Roger and Dodger are the center of this book's universe in more ways than one. We spend almost all our times with them and watching them grow up, taking only an occasional jaunt to catch up on the book's antagonists. I did really like how fleshed out they were for most of the book, where we really delved into how childhood environment and circumstances can impact the way people, even those who are almost identical in every way, grow up. As the plot develops, they both kinda lose a bit of that human colour a bit when they become more aware of their talents, but I don't think I minded that because I was looking forward to some epic magical showdown. Erin was also a surprisingly complex character - dare I say even the most complex one in the whole lot? Leigh and Reed are fairly one-dimensional but we don't spend a lot of time with them so it's OK.
This is a very minor point but I was also kinda amused and just very slightly annoyed by how this book was meant to be encompass the world, the universe, reality itself - but we're so so centered in the United States. Heck, even when we were supposed to be separating twin babies “as far apart as geographically possible” (a paraphrased quote from the book), here I was expecting them to be somewhere in like Nepal and Canada, maybe. In fact, when Roger first says he's in Cambridge, I thought, huh having them in the USA and UK is kinda uninspired but okay. But no, he's actually in Cambridge, Massachusetts, so apparently “as far apart as geographically possible” simply meant on the opposite coasts of one country. There are other less obvious bits in the story that just felt very, very America-centric. I'm in two minds about this - on one hand, if McGuire didn't feel up to writing a character growing up in a completely different culture from her own experience, it makes sense that she just stuck to what she knew and I'd prefer that to half-baked attempts at trying to stick in, say, a South African upbringing if inadequate research was done. On the other hand, the cosmic scale this plot is supposed to be operating on just falls a little flat if we're just boxed up in a single country.

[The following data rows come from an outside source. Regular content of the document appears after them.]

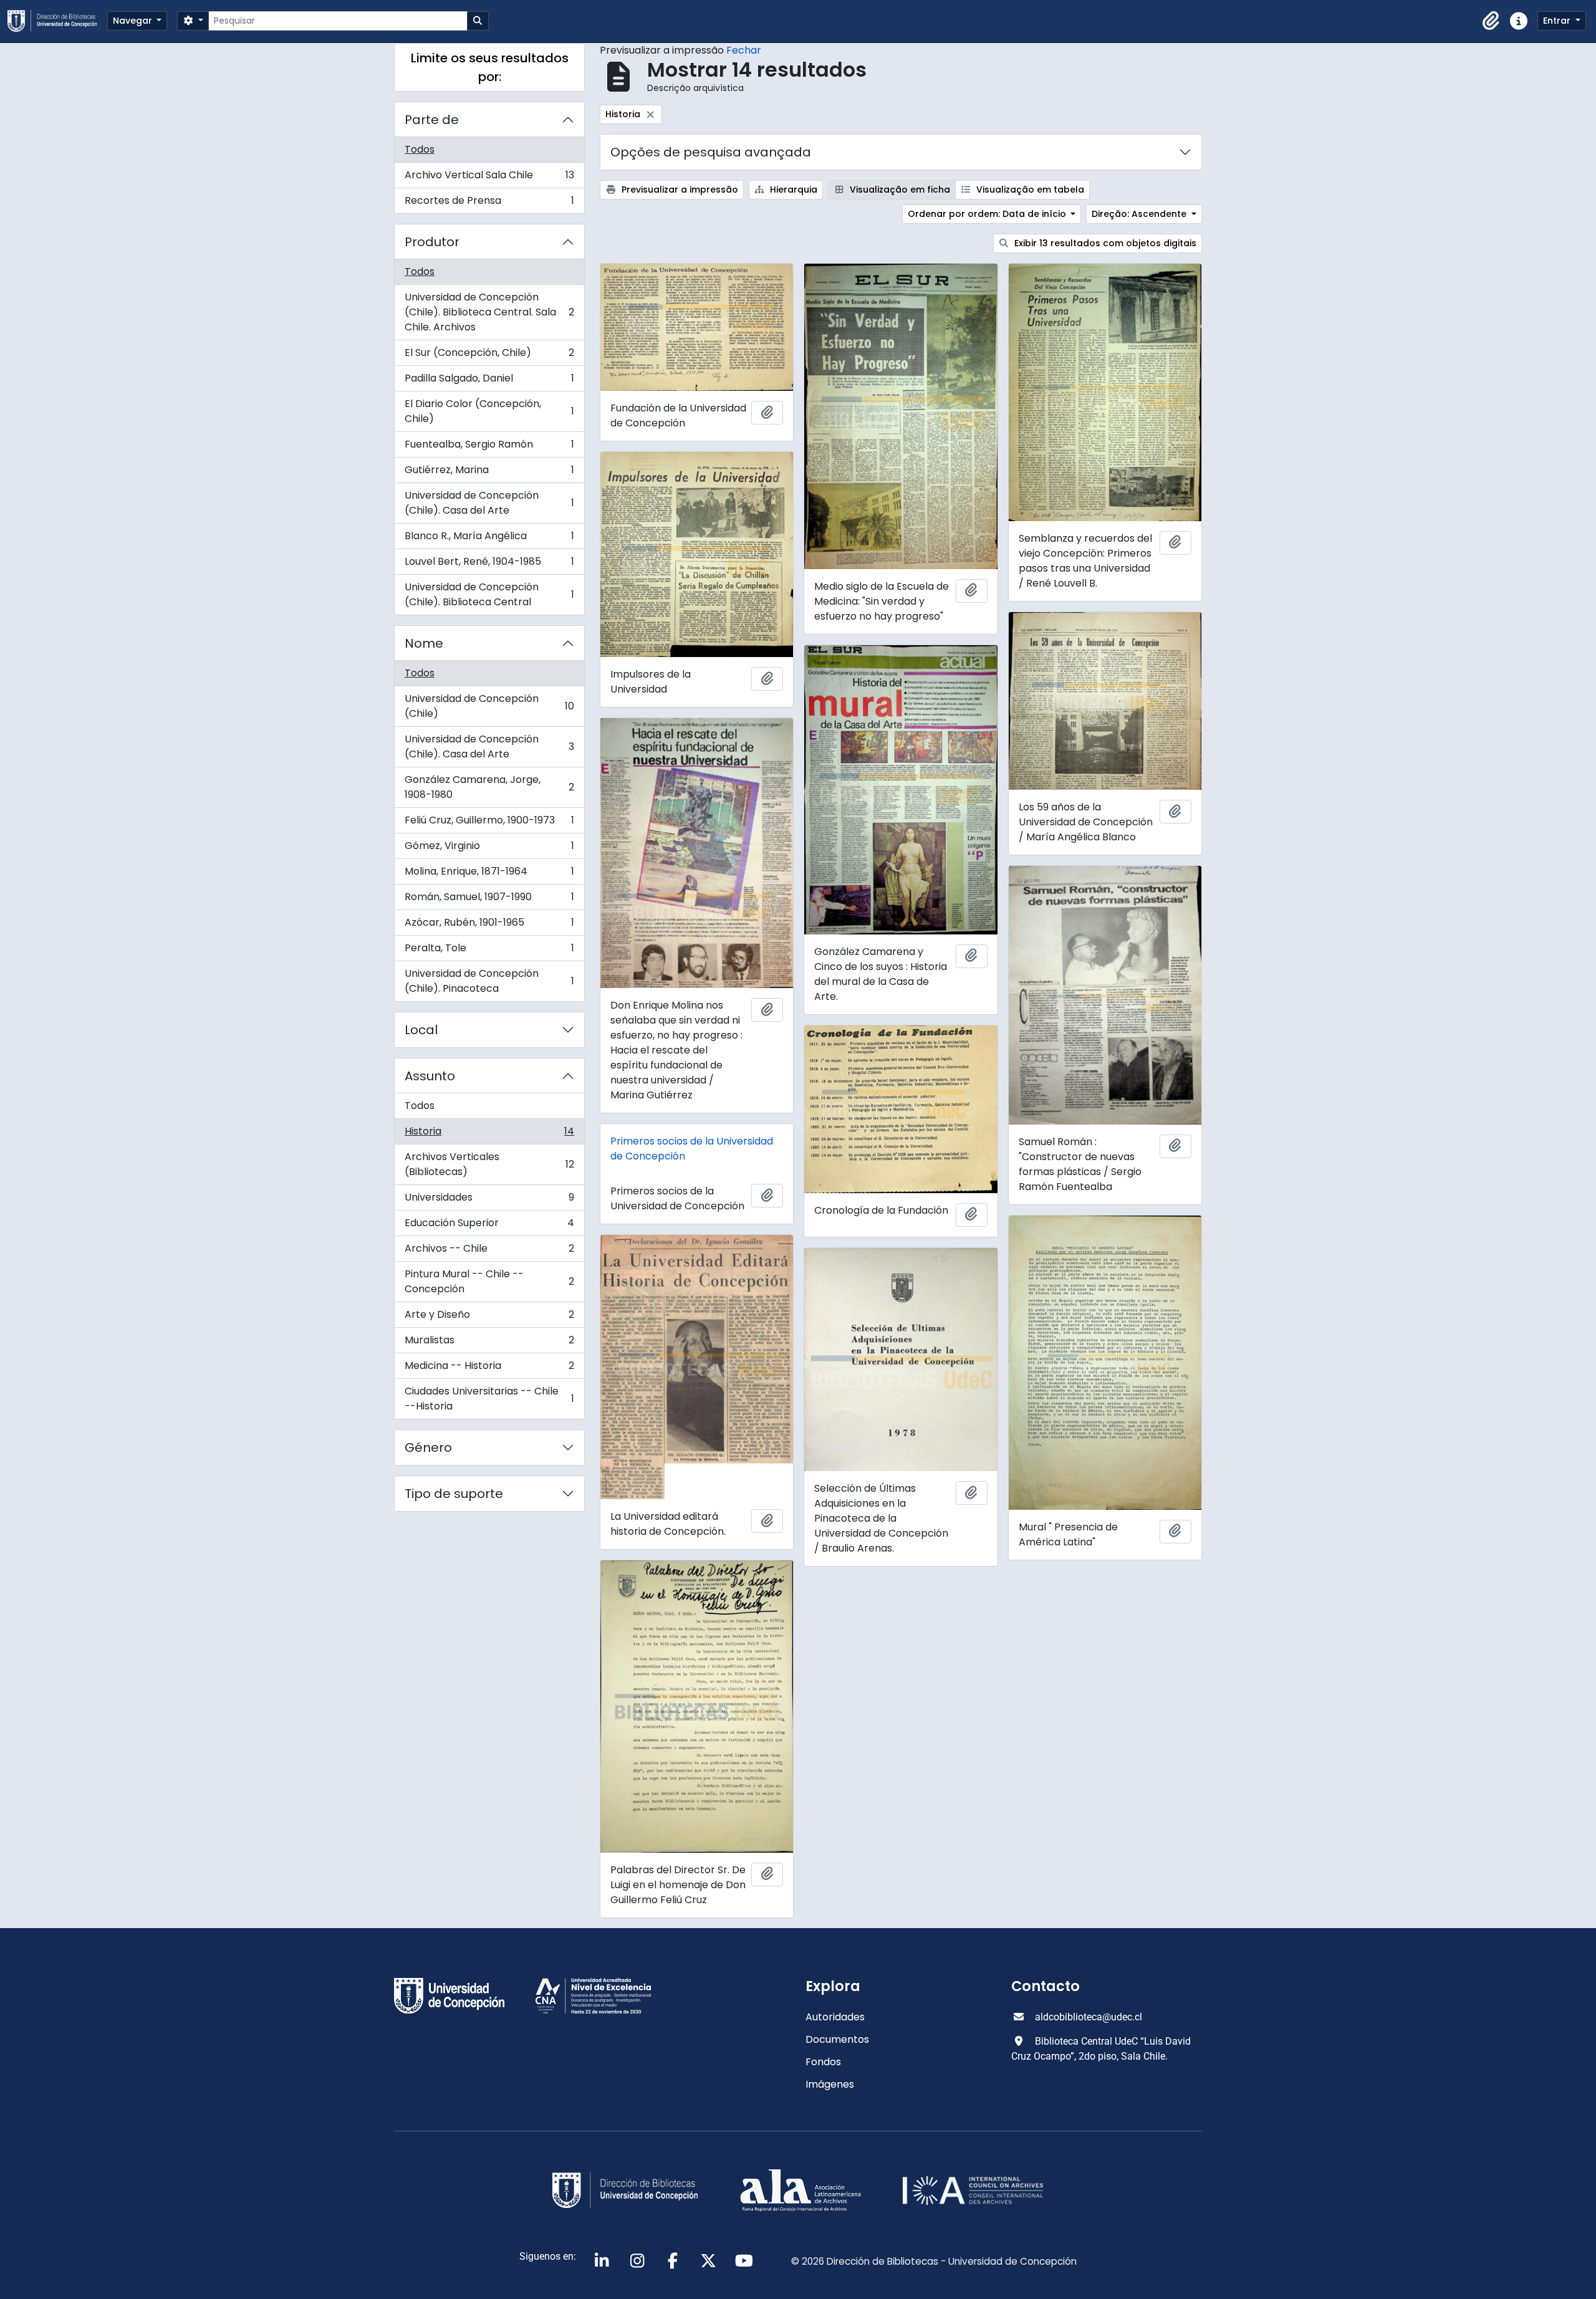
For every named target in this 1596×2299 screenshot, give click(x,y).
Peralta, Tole (489, 951)
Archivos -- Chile (489, 1251)
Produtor (432, 242)
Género (428, 1447)
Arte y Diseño (489, 1317)
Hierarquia (792, 189)
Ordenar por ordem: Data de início (988, 214)
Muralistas (489, 1343)
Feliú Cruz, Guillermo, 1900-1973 (489, 823)
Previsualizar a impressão (678, 189)
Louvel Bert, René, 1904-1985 (489, 564)
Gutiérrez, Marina (489, 473)
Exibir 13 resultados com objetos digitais (1104, 243)
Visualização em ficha (898, 189)
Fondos (823, 2062)
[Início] (57, 21)
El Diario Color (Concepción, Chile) (489, 411)
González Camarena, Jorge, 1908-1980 (489, 787)
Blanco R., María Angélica (489, 539)
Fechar (743, 50)
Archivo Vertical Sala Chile (489, 178)
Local (421, 1030)
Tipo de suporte (454, 1493)
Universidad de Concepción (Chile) (489, 706)
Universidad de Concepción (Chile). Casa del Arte (489, 502)
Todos (420, 149)
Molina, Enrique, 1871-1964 (489, 874)
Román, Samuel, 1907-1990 (489, 900)
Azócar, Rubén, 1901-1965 (489, 925)
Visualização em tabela (1029, 189)
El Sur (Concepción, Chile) (489, 355)
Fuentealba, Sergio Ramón (489, 447)
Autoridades (835, 2017)
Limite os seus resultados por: (490, 67)
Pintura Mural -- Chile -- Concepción (489, 1281)
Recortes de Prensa (489, 203)
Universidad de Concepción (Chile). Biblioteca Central (489, 594)
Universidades (489, 1200)
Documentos (837, 2039)
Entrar (1558, 20)
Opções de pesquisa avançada (710, 152)
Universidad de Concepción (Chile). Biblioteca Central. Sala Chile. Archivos (489, 312)
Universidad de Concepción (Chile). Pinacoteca (489, 981)
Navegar (134, 20)
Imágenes (829, 2084)
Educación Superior (489, 1226)
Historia (489, 1134)
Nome (424, 643)
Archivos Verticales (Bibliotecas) (489, 1164)
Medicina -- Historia (489, 1368)
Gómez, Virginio (489, 848)
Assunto (430, 1076)
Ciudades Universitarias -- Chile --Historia (489, 1398)
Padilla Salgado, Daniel (489, 381)
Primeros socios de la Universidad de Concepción (691, 1148)
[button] (1491, 21)
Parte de (432, 119)
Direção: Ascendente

The ending was fine, although I actually kinda wanted to see a lot more, but I suppose it's not a bad thing if we didn't have some miraculous deus ex machina. Spoilery thoughts: I wanted to see Dodger and Roger really come into their manifestation and start pulling Leigh and Reed apart by math and reality alone, but I suppose it's not unrealistic that, still being human in some way, they couldn't possibly grasp the knowledge of how to use all their powers right from the get-go, even when they realized their potential for it. I liked the addition of Kim and Tim to their weird little family in the end, and I suppose that they'll have more of a role to play in the sequel.